Esse pragmatismo fê-lo afastar o antigo líder do partido, Jeremy Corbyn, depois de um caso de anti-semitismo. Starmer limpou a casa, trouxe o partido mais ao centro. Fez com que os trabalhistas deixassem de ser um monstro de esquerda que assustava os eleitores da direita cansados dos conservadores, explica à Renascença Jonathan Parker, professor de Política na Universidade de Glasgow.

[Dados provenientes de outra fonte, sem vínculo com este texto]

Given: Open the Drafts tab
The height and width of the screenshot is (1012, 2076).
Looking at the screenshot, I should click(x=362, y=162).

“Os trabalhistas chegaram-se muito ao centro, de tal forma que eles e os conservadores propunham programas muito semelhantes ao eleitorado. Os conservadores tentaram dizer que era um socialista radical e que era uma ameaça, mas ninguém acreditou porque basta olhares para Keir Starmer para ver que é a pessoa mais centrista que já conheces-te alguma vez”, sublinha Jonathan Parker.

Para já, Starmer não promete mudanças imediatas. Sabe que o momento do país é demasiado difícil para isso. “Quero trazer de volta a esperança”, repetiu várias vezes na campanha.

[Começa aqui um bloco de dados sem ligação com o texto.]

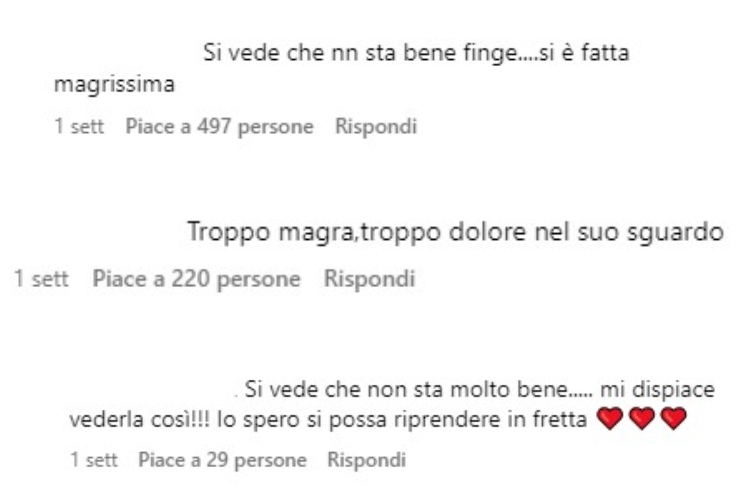Select 'Si vede che nn sta bene finge' text

(x=361, y=53)
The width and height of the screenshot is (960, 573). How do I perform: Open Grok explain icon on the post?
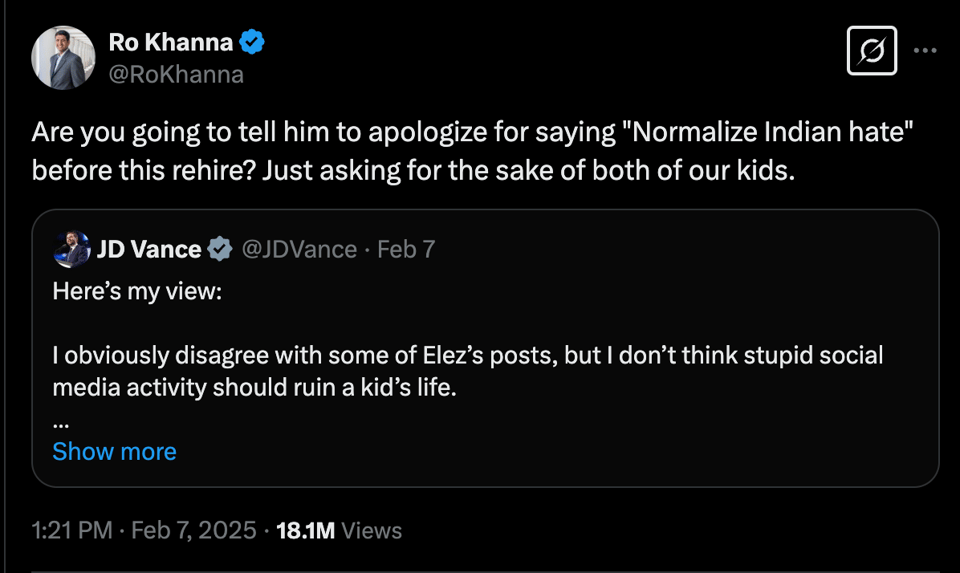click(x=871, y=50)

Starmer desiste do regresso à UE

Um profundo defensor da permanência na União Europeia, apoiou em tempos a ideia de um segundo referendo, mas agora recusa essa possibilidade, assim como recusa voltar a integrar o mercado único. Diz ser vital pôr uma economia estagnada a mexer e acredita que construir mais casas é uma solução rápida. Quer recrutar mais polícias para combater o aumento do crime violento.

 "Estes cinco anos foram piores do que o que se esperava"

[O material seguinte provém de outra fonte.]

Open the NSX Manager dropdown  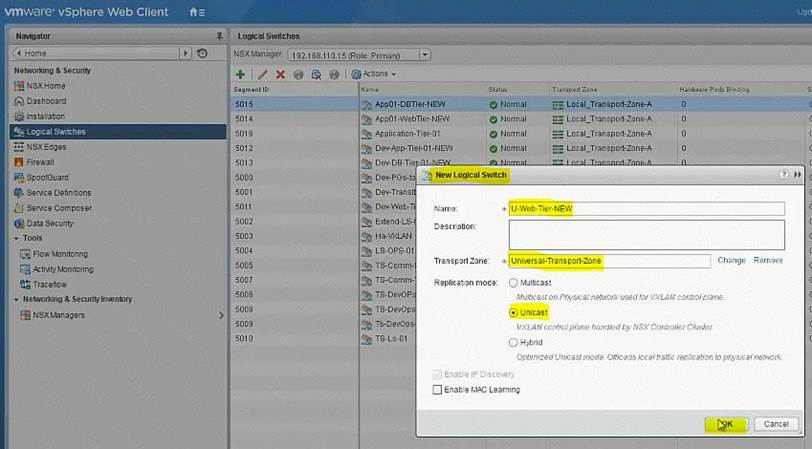425,54
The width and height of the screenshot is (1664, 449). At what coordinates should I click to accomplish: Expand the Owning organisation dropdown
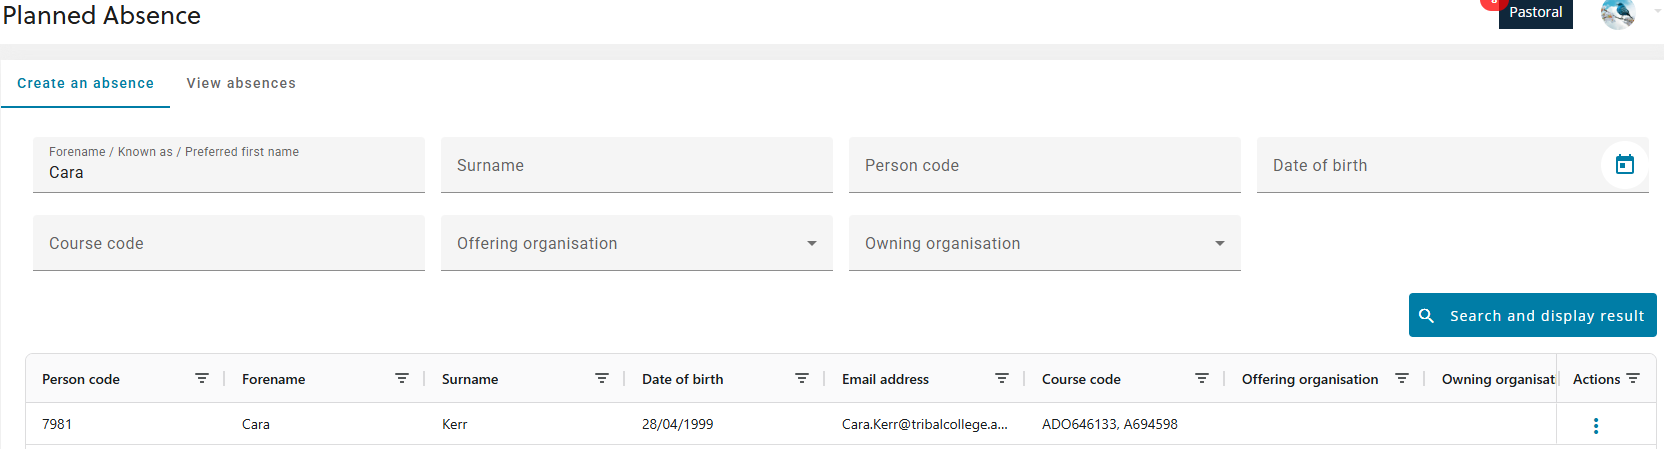pyautogui.click(x=1219, y=243)
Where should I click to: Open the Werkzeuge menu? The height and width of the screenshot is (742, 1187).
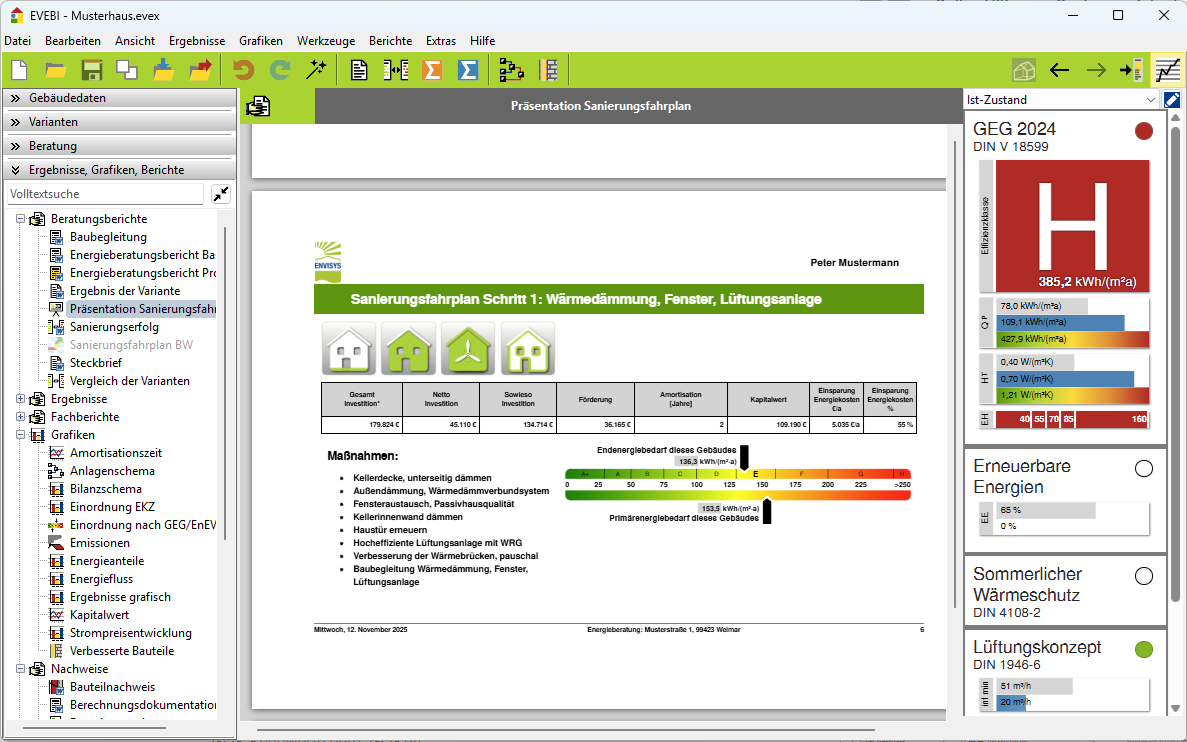(325, 41)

Quer recrutar mais staff para o Serviço Nacional de Saúde (NHS), onde as listas de espera triplicam durante os 14 anos de conservadores. Este é um ponto muito pessoal para Starmer, que diz ter sido inspirado pelo apoio que o NHS deu à mãe.

O programa eleitoral assume a necessidade de controlar a imigração, mas corta com o polémico “Plano Ruanda” que estava em conflito com a Convenção dos Refugiados.

Acima de tudo, quer mudar a conduta no Parlamento e no Governo, quer que as pessoas possam confiar num Governo competente.

Com uma maioria robusta, terá margem e espaço para decidir que caminho tomar. Essa vantagem pode trazer algum veneno escondido, diz Jonathan Parker: “parece contra-intuitivo, mas quando há um Governo de coligação, em quase tudo tem de haver um acordo entre partidos que faz com que tenham de seguir um programa eleitoral ao longo do mandato, e é menos provável que a liderança mude por exemplo. O que tivemos nos últimos anos do Partido Conservador em maioria foi muitas discussões internas, trocas de líderes frequentes, mudança de políticas súbitas a meio do mandato e ninguém pode fazer nada em relação a isso”.

Até agora, Starmer conseguiu liderar o seu partido para os trazer de novo ao poder com medidas pouco populares internamente. Chegado ao poder, conseguirá controlar os deputados e mudar o rumo do país?